Robust methods and quantile inference for econometric models

Abstract

This thesis studies the robust diagnostic checking, quantile inference, and the least absolute deviations (LAD) estimation for some time series models. Some new inference tools are developed which might shed new light on our understanding of financial and economic time series.

While the estimation for time series models with heavy-tailed innovations has been widely discussed in the literature, the corresponding robust goodness-of-fit tests are still lacking. A major problem is that the commonly used autocorrelation function in constructing goodness-of-fit tests necessarily imposes certain moment conditions on the innovations. Using the fact that a bounded random variable has finite moments of all orders, this thesis addresses this problem by first transforming the (absolute) residuals with a bounded function. Specifically, this thesis considers the widely used generalized autoregressive conditional heteroscedastic (GARCH) model. By transforming the absolute residuals with their corresponding empirical distribution function, robust goodness-of-fit test is constructed based on the sample autocorrelation function of the transformed residuals sequence.

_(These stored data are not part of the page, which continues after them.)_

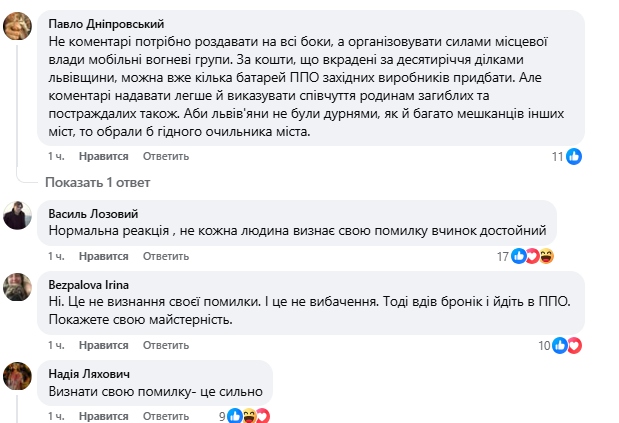The image size is (619, 423).
Task: Open Bezpalova Irina's avatar
Action: pyautogui.click(x=16, y=288)
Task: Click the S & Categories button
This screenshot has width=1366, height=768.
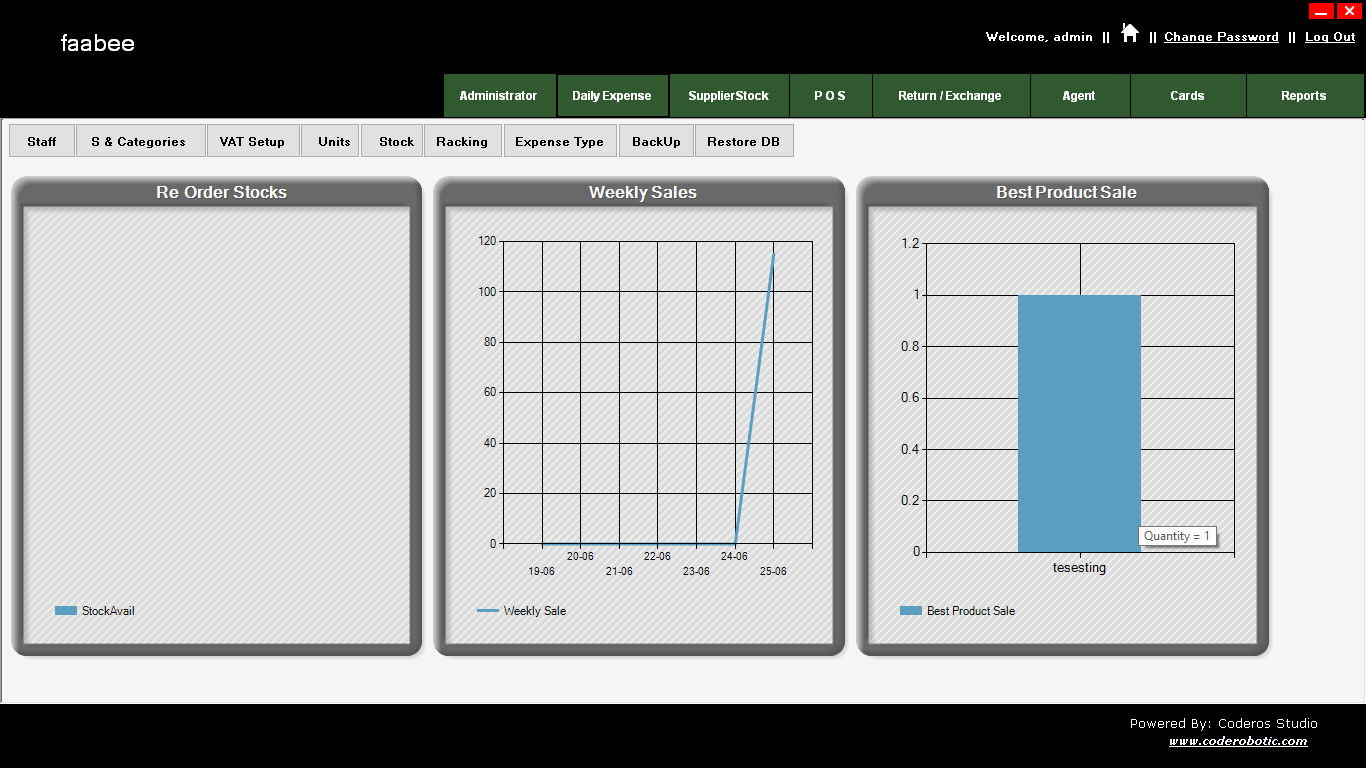Action: pos(139,141)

Apart from the diagnostic checking problem, this thesis also studies the quantile inference for the GARCH model. Quantile-based risk measures, such as the Value-at-Risk, are widely used by financial firms and regulators nowadays. The GARCH model is arguably the most widely used conditional heteroscedastic time series models in financial applications. It has proved highly successful in capturing the volatility dynamics of asset returns, and thus has great potential in the quantile inference for financial time series. However, so far feasible quantile regression methods for conditional heteroscedastic time series models have been confined to a variant of the GARCH model, the linear GARCH model, owing to its tractable conditional quantile structure. This thesis develops an easy-to-implement conditional quantile estimation procedure for the GARCH model, based on a simple yet nontrivial transformation. A new bootstrapping procedure is proposed to approximate the asymptotic distribution of the quantile regression estimator, and diagnostic tools based on the residual quantile autocorrelation function are constructed to check the adequacy of the fitted conditional quantiles.

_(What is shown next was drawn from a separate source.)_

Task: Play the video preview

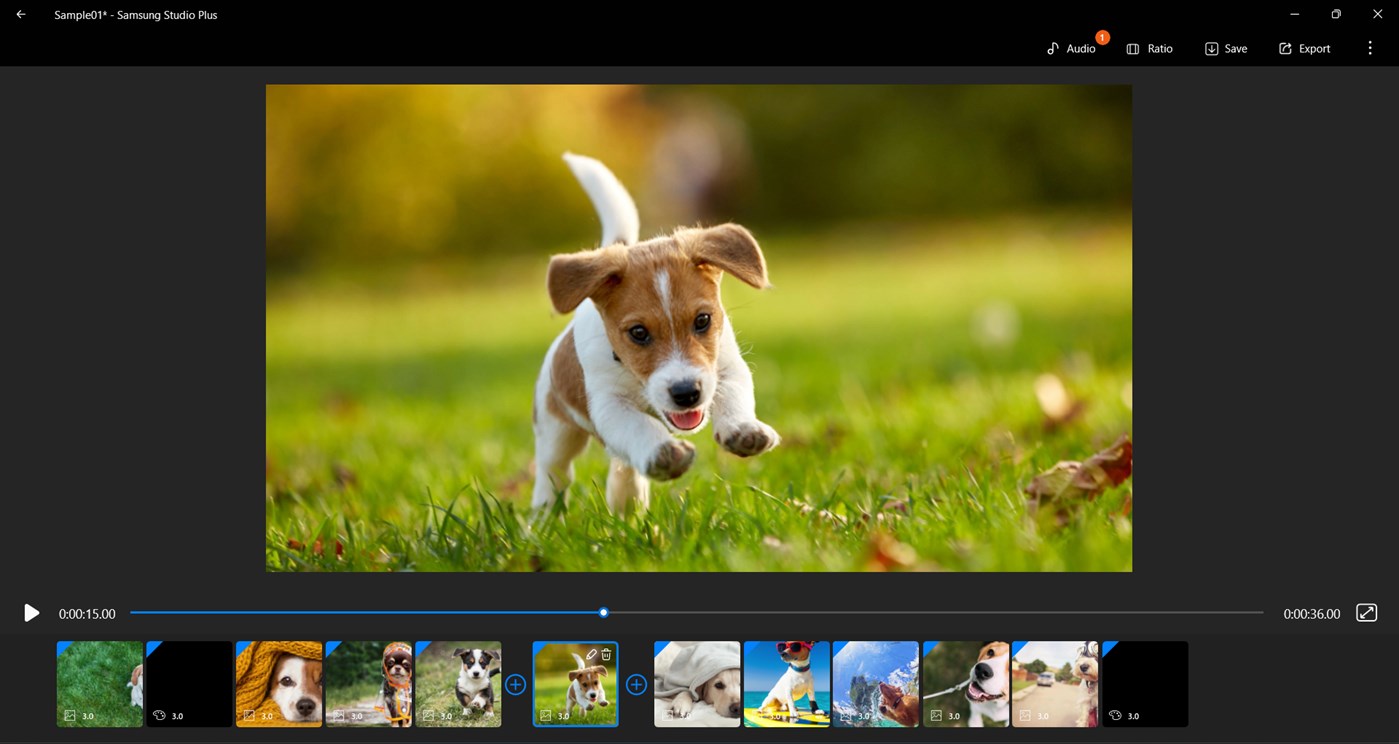Action: tap(31, 612)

For nonstationary vector autoregressive (AR) time series models with pure unit roots, this thesis considers the panel unit root tests based on the LAD estimation. The motivation is twofold. First, the vector AR modeling is a way to allow cross-sectional dependence in the panel data. Second, the LAD estimation is a robust complement to the ordinary least squares method for heavy-tailed time series. To approximate the complicated asymptotic distribution of the LAD estimator, a novel bootstrap method is proposed, which is a hybrid of the wild bootstrap and the randomly weighted bootstrap method. Based on the proposed LAD estimation and bootstrap method, three bootstrapping panel unit root tests are constructed.